Читаем без скачивания Особо опасная статья - Вячеслав Денисов
Шрифт:
Интервал:
Закладка:
Кряжин посмотрел на него, не скрывая неловкости.
– Я предполагал, что рано или поздно он захочет поговорить со мной. Но знал бы ты, чего мне стоило два дня картавить над транскрипцией этой фразы…
Перед самой машиной телефон в кармане следователя попросил, чтобы ему уделили несколько минут внимания.
– Кряжин, слушаю.
– Это Молибога, Николай, – напомнил криминалист.
– Второе можно было не говорить, – съязвил Кряжин. – Не бережешь ты мои центы, Коля. Если у тебя ничего не вышло, прощаемся. Если вышло – я еду.
– Тогда лучше езжай.
Он спрятал телефон в карман и, отщелкивая в сторону урны окурок, с сарказмом пробормотал: «О Ланцелоте наслышан… Хорошие книги ты в детстве прочел, парень»…

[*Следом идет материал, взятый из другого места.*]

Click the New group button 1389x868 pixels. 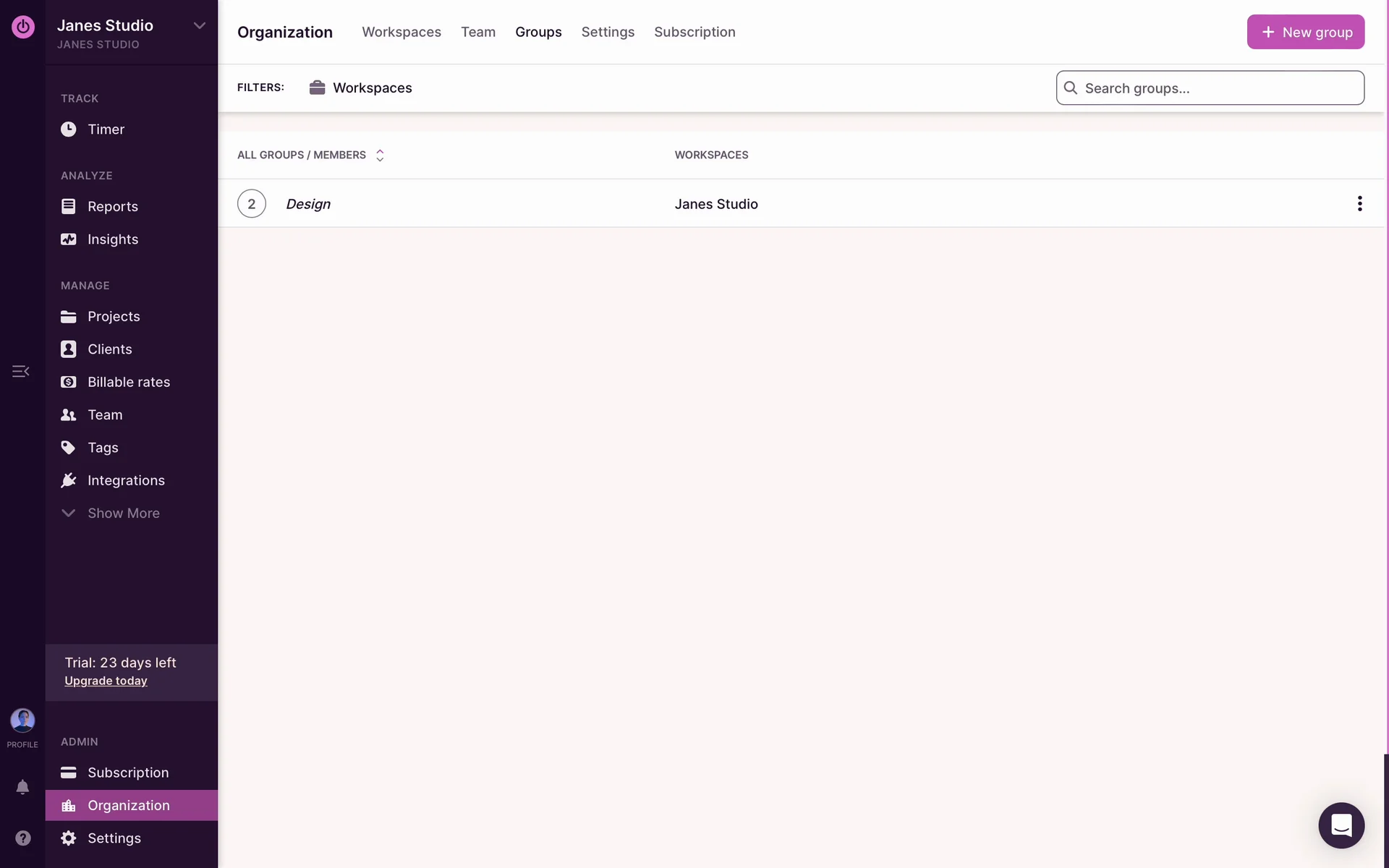[1305, 32]
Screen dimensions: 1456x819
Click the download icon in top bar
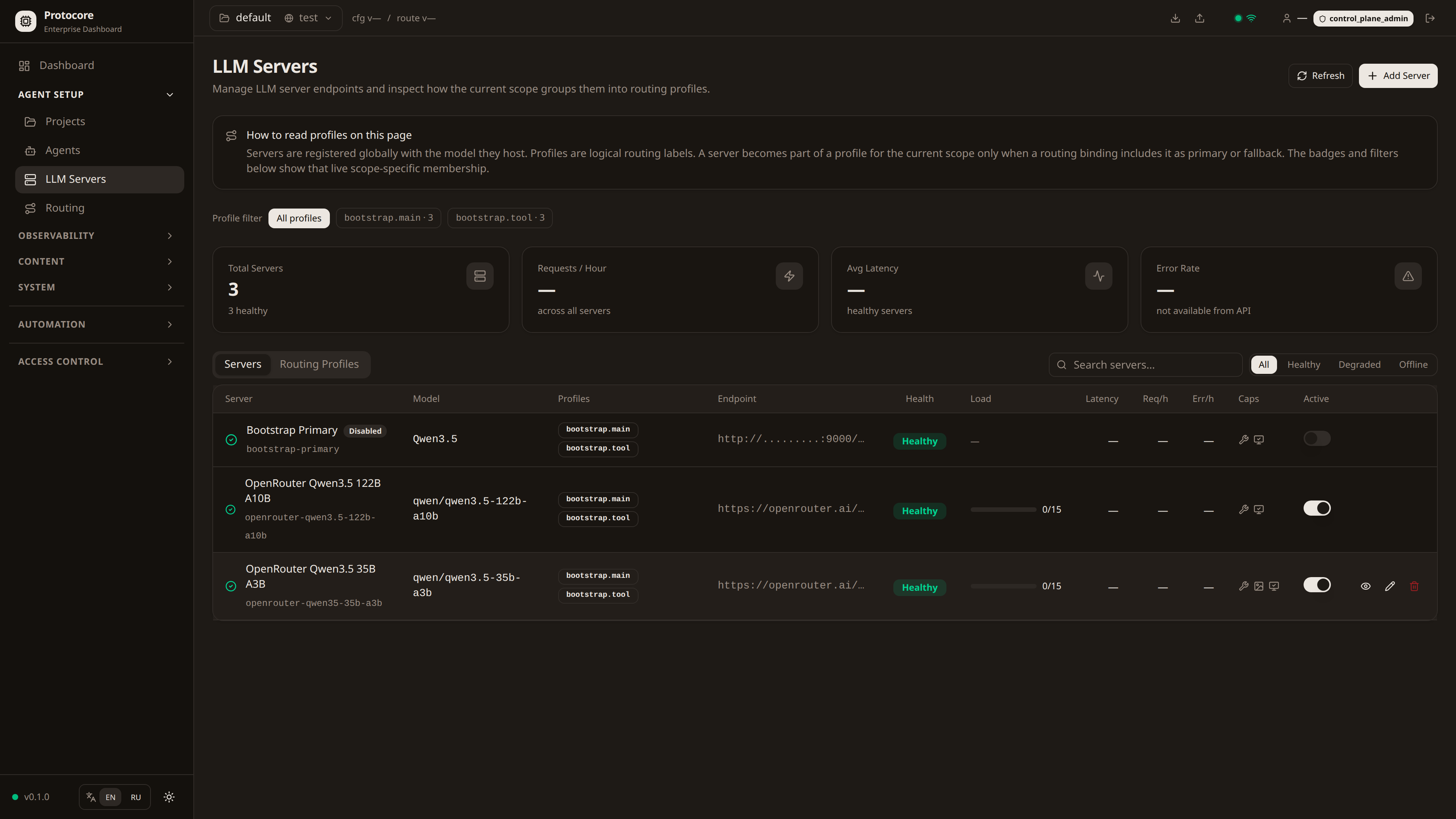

Он думал о человеке, с которым только что разговаривал по телефону, а Саланцев, увлеченный теорией Ломброзо, чей портрет висел в кабинете следователя, спрашивал вслух о том, кому из родителей может принадлежать подбородок с ямочкой, обнаруженный им на фото маленького Коли. Сидельников просто вертел руль и, то и дело опуская донельзя тонированное стекло, ругался с водителями, стремящимися подрезать его авто.
Время в пути до Большой Дмитровки пролетело бы еще незаметнее, если бы они не остановились купить по хот-догу и бутылке «пепси».
Пахнущие горчицей и капустой, они поднялись в кабинет Молибога.
– Если я потерял час напрасно, то ты снова услышишь мое мнение о своем кофе, – предупредил Кряжин.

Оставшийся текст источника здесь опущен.